Environmental pollution causes one in six deaths worldwide

Despite a decrease in the number of deaths due to domestic pollution, the number of deaths due to industrial pollution has increased by one and a half times.

About 9 million people die each year from air, soil and water pollution, according to a study on global mortality and pollution published in The Lancet Planetary Health on Tuesday, May 17.

The researchers call pollution the world’s largest environmental risk factor for disease and premature death. It causes one in six deaths worldwide each year, scientists calculate. In addition, due to various forms of pollution, the world economy lost $4.6 trillion (6.2% of global GDP) in 2015.

Deaths due to air pollution are on the rise
While deaths from domestic pollution related to poverty have decreased, deaths from air deterioration and pollution by toxic chemicals such as lead have increased markedly, the scientists write.

Air pollution claims more than 6.5 million lives each year, with lead and other chemicals causing 1.8 million deaths each year, scientists calculated. That figure has risen 7 percent since 2015 and more than 66 percent since 2000.

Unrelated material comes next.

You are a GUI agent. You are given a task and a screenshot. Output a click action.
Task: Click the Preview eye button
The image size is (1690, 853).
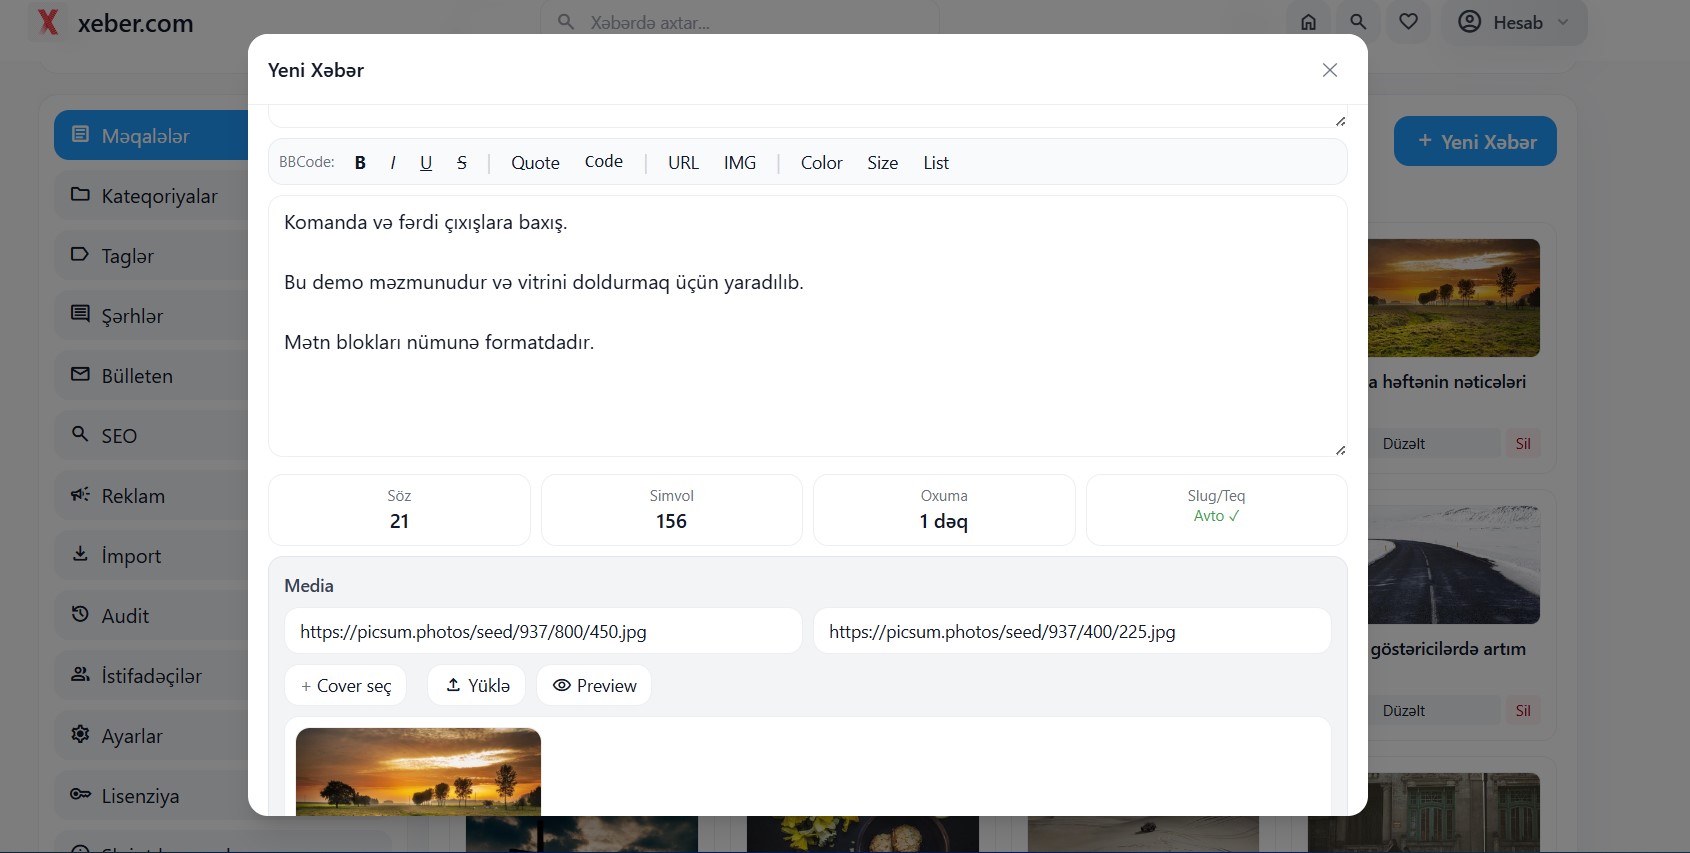tap(594, 686)
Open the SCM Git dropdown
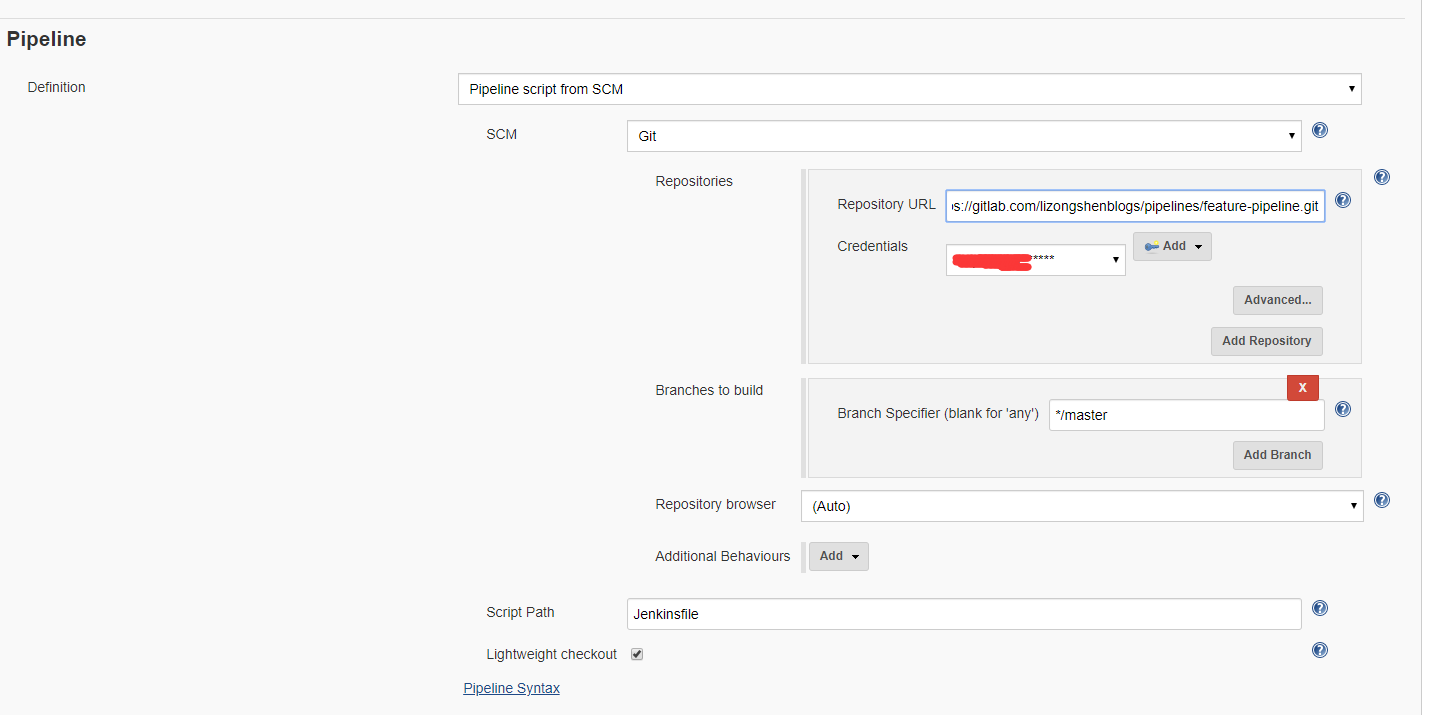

This is primarily due to the effects of uncontrolled industrialization and urbanization. The researchers also cited population growth, the burning of fossil fuels, and the lack of “adequate national and international policies on chemicals” as reasons for the increase in environmental pollution deaths. The vast majority of pollution-related deaths – 90 percent – occur in low- and middle-income countries, the study noted.

“Pollution poses an existential threat to human and planetary health and threatens the sustainability of modern society,” the scientists conclude. “We are sitting in a cauldron and slowly burning out,” wrote study co-author and head of global nonprofit Pure Earth Richard Fuller.

Deaths from traditional pollutants are declining
In their analysis, the scientists separated traditional pollutants, such as household emissions or sewage, from modern industrial pollutants. Although deaths from traditional pollutants are declining worldwide, they remain a serious problem in Africa, the study says.

Chad, the Central African Republic, and Niger are the countries that die the most from water and soil pollution. In Ethiopia and Nigeria, the death rate dropped by a third between 2000 and 2019.

The authors of the study made eight recommendations to reduce deaths from environmental pollution, stressing the need for better monitoring, better reporting, and stricter government regulation of industry and road transportation. “We absolutely know how to solve each of these problems. What’s missing is political will,” Fuller writes.